Il metodo usato dagli scienziati dell'Imperial College, in collaborazione con la University of Technology di Sydney, consente di stimare l'evoluzione delle proteine ​​osservando il tempo intercorso tra momenti evolutivi noti, come l'emergere di diversi gruppi di cianobatteri o piante terrestri, che oggi portano una versione di queste proteine. Il tasso di evoluzione calcolato viene quindi esteso indietro nel tempo, per vedere quando le proteine ​​si sono evolute per la prima volta. Si tratta di una tecnica che era già stata utilizzata per datare altri geni dalla cui duplicazione sono nate delle proteine che poi hanno percorso una vita divergente, ma è la prima volta che viene applicata a delle proteine del Fotosistema II. "E' lì - approfondisce Alboresi - che troviamo due proteine, che si chiamano D1 e D2 che nascono da un antico evento di duplicazione ed è sempre al suo interno che abbiamo le proteine CP43 e CP47, anch’esse molto simili e originate da un antico evento di duplicazione. Attraverso il confronto tra queste coppie di proteine di molti organismi fotosintetici oggi presenti sul nostro pianeta i ricercatori sono riusciti a datare  l’origine di questo evento ancestrale di duplicazione.

"Gli studiosi hanno confrontato i risultati con quelli di esperimenti analoghi applicati a delle proteine che già sappiamo essere antichissime, all’origine della vita sul nostro pianeta.
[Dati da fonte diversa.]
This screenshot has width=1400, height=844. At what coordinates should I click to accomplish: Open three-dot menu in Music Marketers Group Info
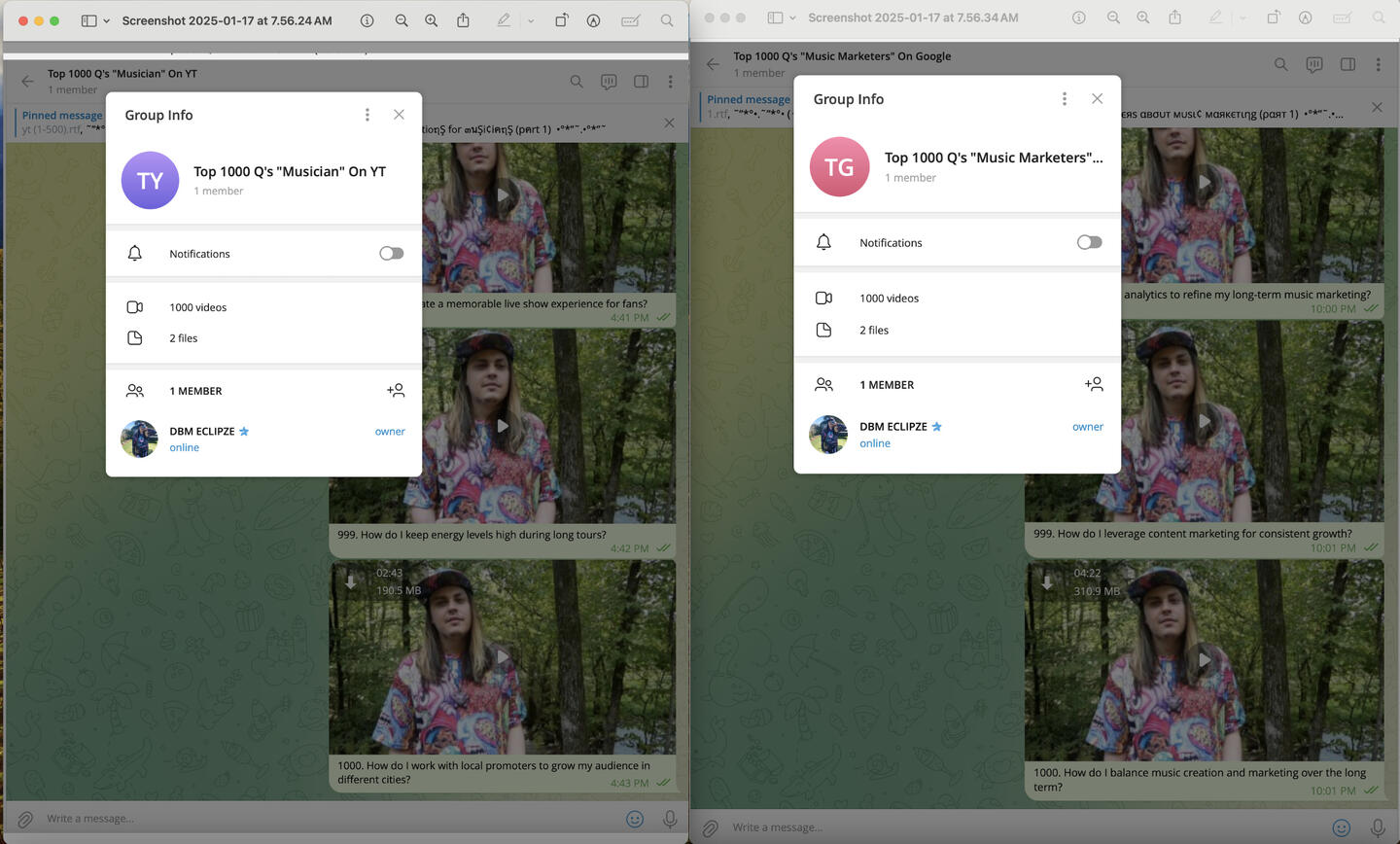(x=1065, y=99)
In questo modo hanno potuto scoprire che anche alcune proteine del Fotosistema II sono tanto antiche quanto altre proteine che sono all’origine della vita sulla Terra. E’ per questo motivo che si può calcolare che i cianobatteri sono degli organismi in grado di fare fotosintesi che si sono generati sul nostro pianeta più recentemente rispetto a quanto sono antiche queste proteine che sono nei cianobatteri ma che, a quanto pare, erano già esistenti prima", prosegue il docente del dipartimento di Biologia dell'università di Padova.
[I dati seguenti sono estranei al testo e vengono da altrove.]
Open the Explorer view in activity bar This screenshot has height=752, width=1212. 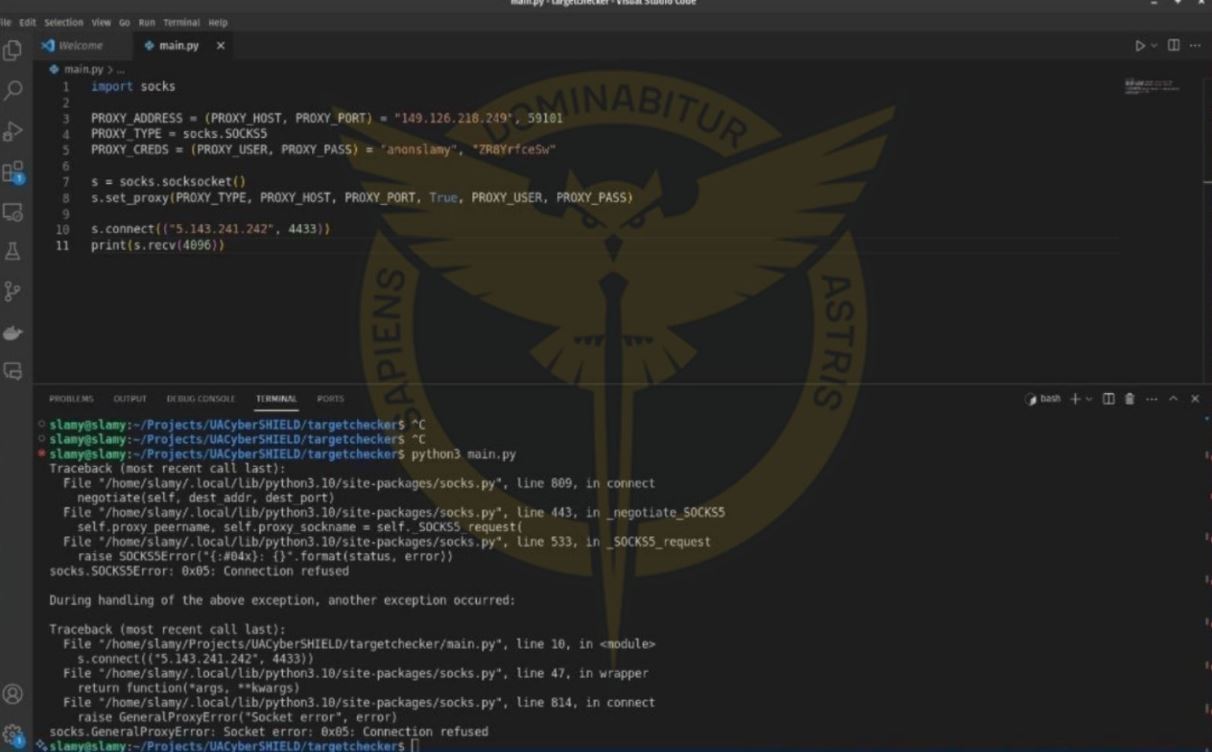tap(13, 50)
Le implicazioni più generali di questo studio sono legate all’origine della vita sul pianeta. "Spostare così all’indietro l’inizio della fotosintesi significa che non è esistito un momento in cui prima è nata la vita e successivamente è nata la vita fotosintetica, l’attività degli organismi fotosintetici. L’ipotesi proposta dai ricercatori è che proprio in concomitanza con la comparsa della vita sulla Terra sia comparsa anche l’attività fotosintetica, la vita di organismi capaci di fare fotosintesi. Questo è molto rilevante perché l’attività del Fotosistema II non è solo quella di raccogliere la luce e partecipare alla generazione di energia chimica, ma anche quella di fare una reazione fondamentale che è la foto-ossidazione dell’acqua, cioè permettere che dall’acqua si originino delle molecole di ossigeno che è poi quello che ritroviamo in atmosfera e di cui abbiamo tanto bisogno. Anticipare la nascita di questa reazione così importante significa che in parte l’ossigeno è stato disponibile in atmosfera molto prima rispetto a quanto si fosse finora pensato", spiega Alessandro Alboresi.

Le conoscenze su come funzionano le proteine della fotosintesi sono preziose anche per poter arrivare a generare della fotosintesi artificialmente. "Da questo punto di vista la parte interessante è che in questo lavoro c’è un'analisi approfondita a livello strutturale e molecolare sul Fotosistema II, quindi su come si possono assemblare i dimeri all'interno. Inoltre gli autori avanzano l’ipotesi che ancestralmente il Fotosistema II possa essere esistito come omodimero con una capacità di foto-ossidazione dell’acqua. Questo cambia la prospettiva a livello di fotosintesi artificiale perché offre dei suggerimenti in più su come potrebbe funzionare un Fotosistema II di base anche senza questi eventi di duplicazione di geni e poi proteine", conclude Alboresi.